Word and element pointing entries:
========
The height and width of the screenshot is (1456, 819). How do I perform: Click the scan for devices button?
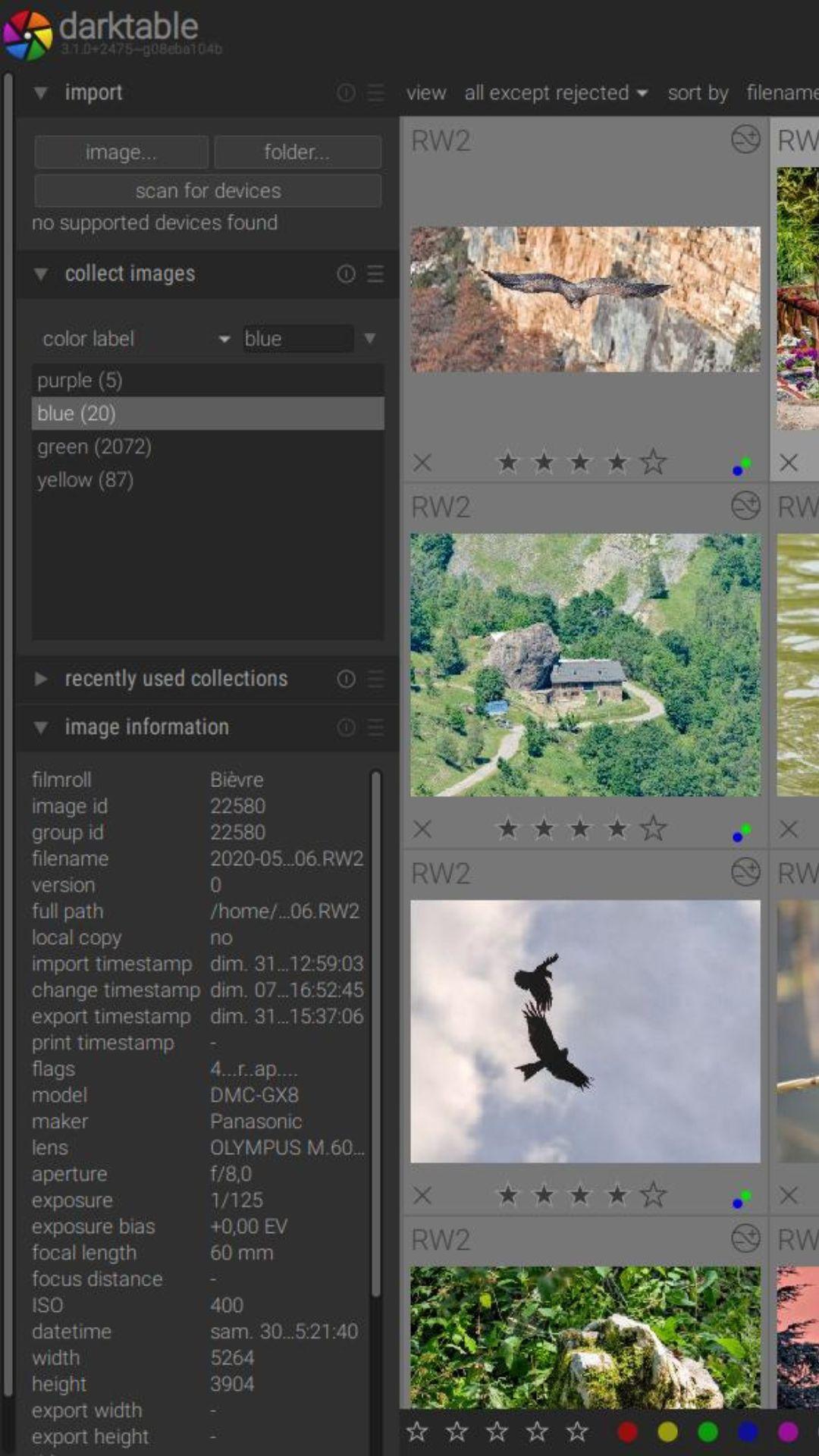pyautogui.click(x=208, y=191)
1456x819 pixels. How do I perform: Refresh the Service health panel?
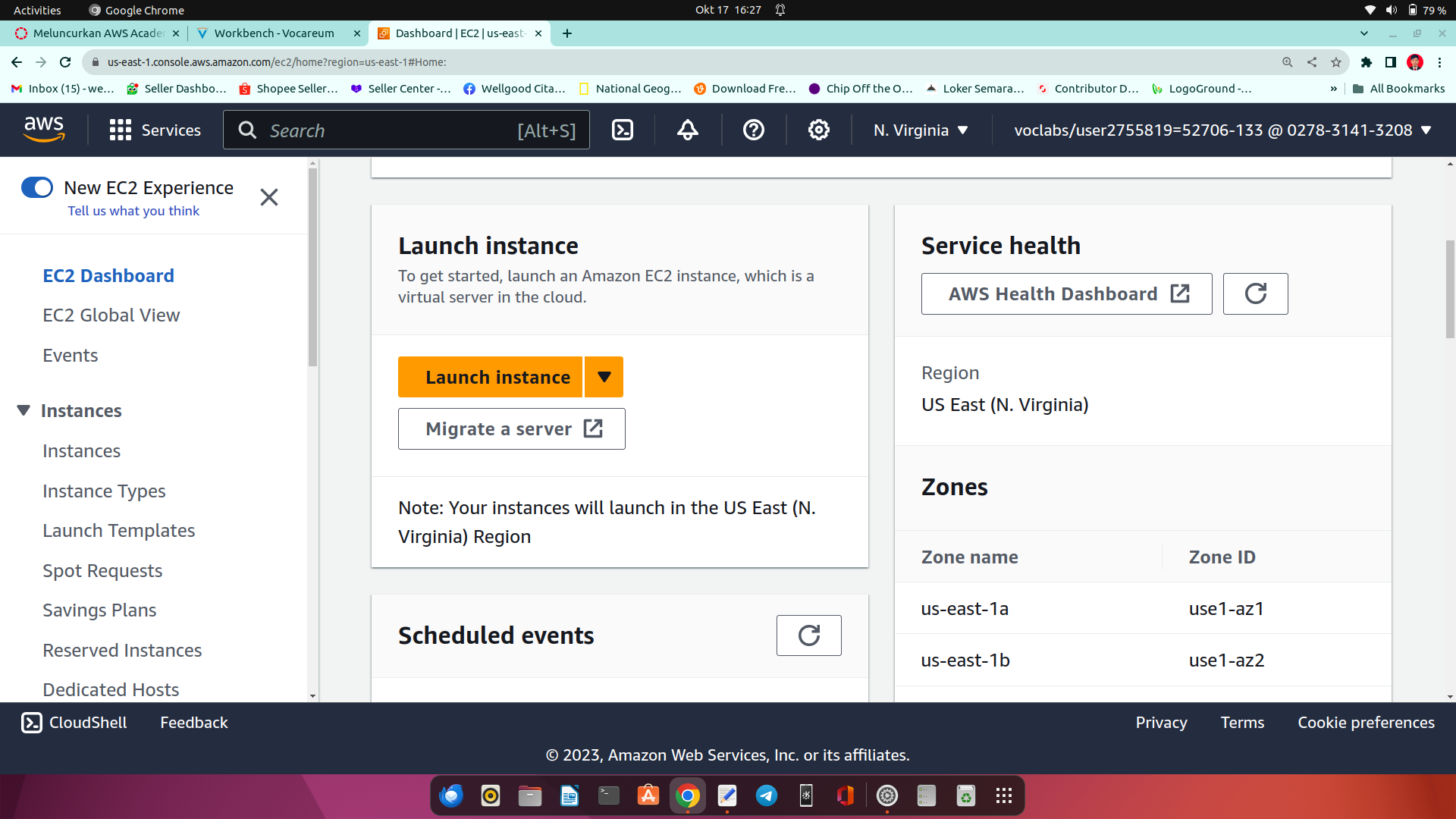pos(1255,293)
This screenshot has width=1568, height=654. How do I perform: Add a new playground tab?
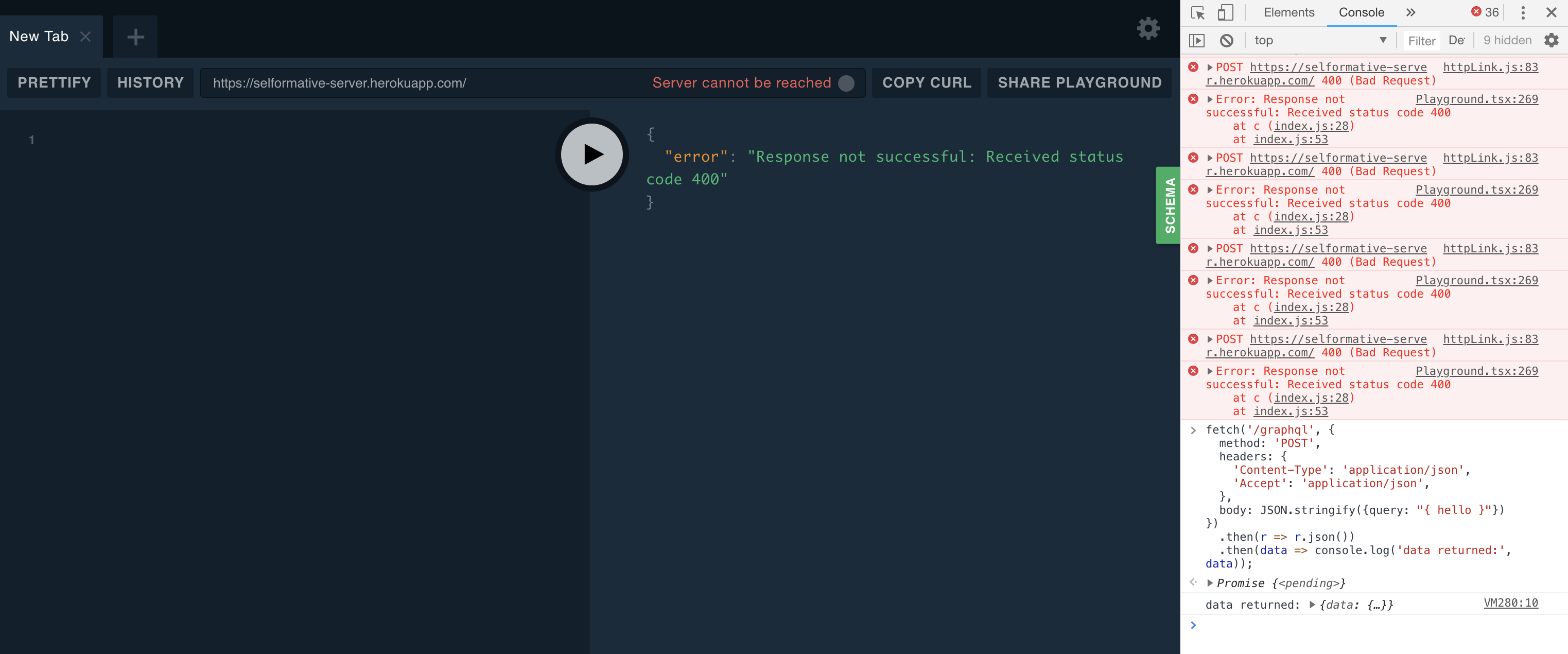pos(135,37)
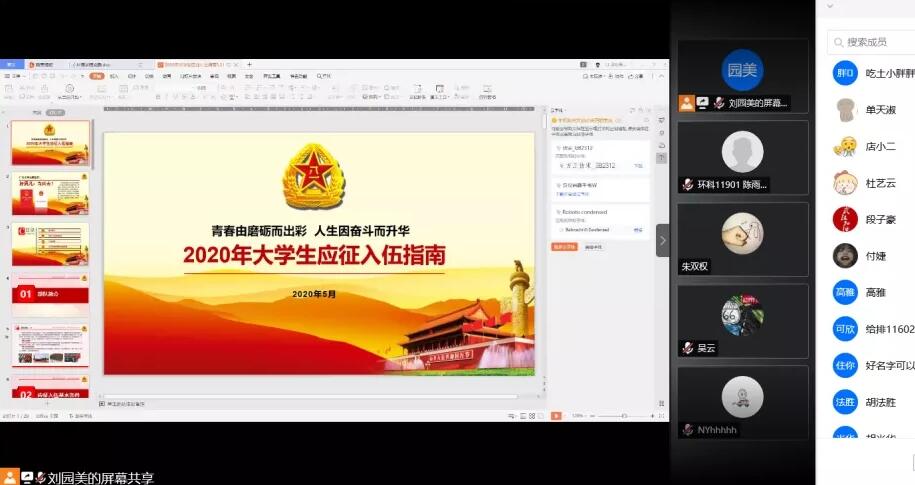
Task: Click avatar of member 店小二
Action: click(x=845, y=146)
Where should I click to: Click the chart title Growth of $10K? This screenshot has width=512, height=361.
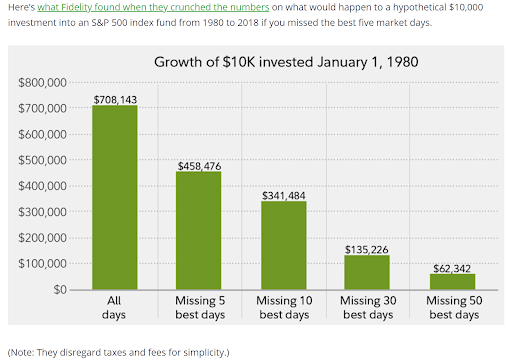click(x=286, y=62)
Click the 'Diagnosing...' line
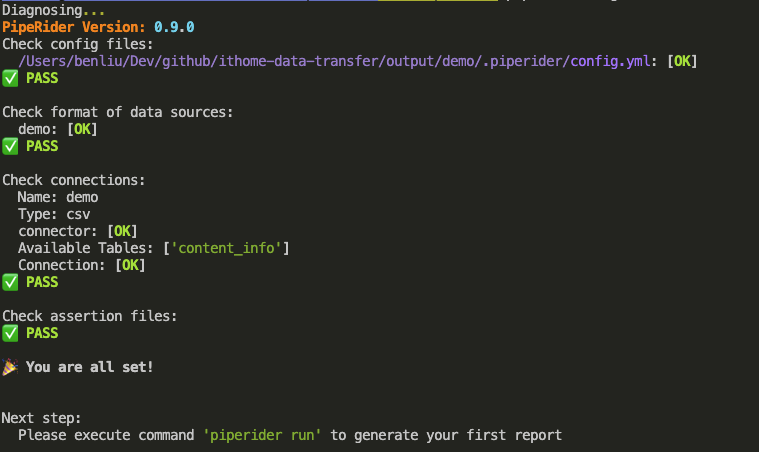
========
> [WORK TO COMPLETE] Copy the records above word for word, line by line, and leave out the pictures.

> [WRITTEN REPLY]
The height and width of the screenshot is (1456, 819). How do I perform: Click the scan for devices button?
pyautogui.click(x=208, y=191)
1456x819 pixels. How do I perform: Refresh the Service health panel?
pos(1255,293)
This screenshot has width=1568, height=654. How do I perform: Add a new playground tab?
pos(135,37)
Task: Click avatar of member 店小二
Action: click(x=845, y=146)
Where should I click to: Click the chart title Growth of $10K? This screenshot has width=512, height=361.
click(x=286, y=62)
Click the 'Diagnosing...' line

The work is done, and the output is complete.